━━ Document excerpt ━━
British MPs do a lot of voting.  In an average parliament (if there is such a thing), there can be upwards of 1500 separate votes, also known as divisions.  The Public Whip is a brilliant site, dedicated to providing this data in an easy to use format.

The Public Whip also have a couple of nice little visualisations of the data, in particular the one here. This uses a mathematical techniques known as multi-dimensional scaling (MDS) to convert the specific voting pattern for each MP into two numbers that can then be plotted onto a map.  In other words, it lets us visualise the 1500 or so votes in a nice 2-dimensional plot.

To do this, one has to convert the votes into numbers.  Lets say, for arguments sake, that we use the number ‘1’ if the MP voted for a particular motion, ‘-1’ if they voted against it and ‘0’ for everything else (abstention, laziness, etc).  MDS isn’t the only technique that can be used for visualisation like this.  Chris Lightfoot used Principal Components Analysis (PCA) – a technique similar in mission to MDS but resulting in a different 2-dimensional plot (I’ve added an accessible-ish guide to PCA below – apologies to the purists).
━━━
━━ Provided data ━━
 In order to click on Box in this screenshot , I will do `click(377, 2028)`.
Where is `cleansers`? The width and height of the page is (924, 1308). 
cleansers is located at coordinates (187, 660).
━━━
Resume the piece on mapping British MPs' voting patterns, carrying it on from its last sentence. This data was drawn from a separate source.

== The result ==
I find this kind of exploratory analysis interesting and so got a project student to build some software that would allow the user to perform this analysis under different conditions (different parliaments, different sets of MPs, etc).  The result was a really nice bit of software that will hopefully be made freely available somewhere at some point.  My interest didn’t dwindle though and  I had a bit of free time the other day so exported some data from the application for the 2005 parliament to play with.  I used Matlab do a standard PCA on the 2005 parliament.  Here is a plot of the MPs in their new world, coloured according to party (some of the colours aren’t very clear…sorry!):

The two dimensions chosen by PCA nicely split the three main parties into separate clouds. This isn’t surprising: MPs will often vote with their party and so we’d expect MPs within a party to vote similarly and MPs from different parties to vote differently.

However, there seems to a strange centralising force!  Something is pulling politicians from all three parties into the centre of the plot, particularly obvious for the Conservatives (blue) whose MPs seem to form a line pointing towards the point (0,0).

It would be nice to think that this was the result of PCA capturing some interesting diversity within the main parties. However, as Chris Lightfoot discusses in his original analysis, this isn’t always the case: it’s impossible to disambiguate such real variation from artificial variation due to our representation of the data.

Recall that we gave each MP one of three values for each vote: -1,1 or 0.  It is this last category that is the problem.  An MP voting neither for nor against a particular motion could be doing so for a number of reasons, the most likely of which is that he or she wasn’t present on the day of the vote (play with this data for a while, and you’ll be struck by how rarely some MPs do vote).  Encoding this as ‘0’ has the effect of pulling MPs who don’t vote very often towards the centre of the plot.

Ideally, rather then being forced to pick a number, it would be better if we could treat it as missing.  However, PCA forces us to supply a number for each vote for all MPs.  Using ‘0’ (or indeed anything) is a problem.  Think of it this way: by using ‘0’, we are saying that the MP is sitting on the fence – halfway between for (1) and against (-1).  In some cases this may be reasonable, but for the most part, it’s likely to be a gross over-simplification.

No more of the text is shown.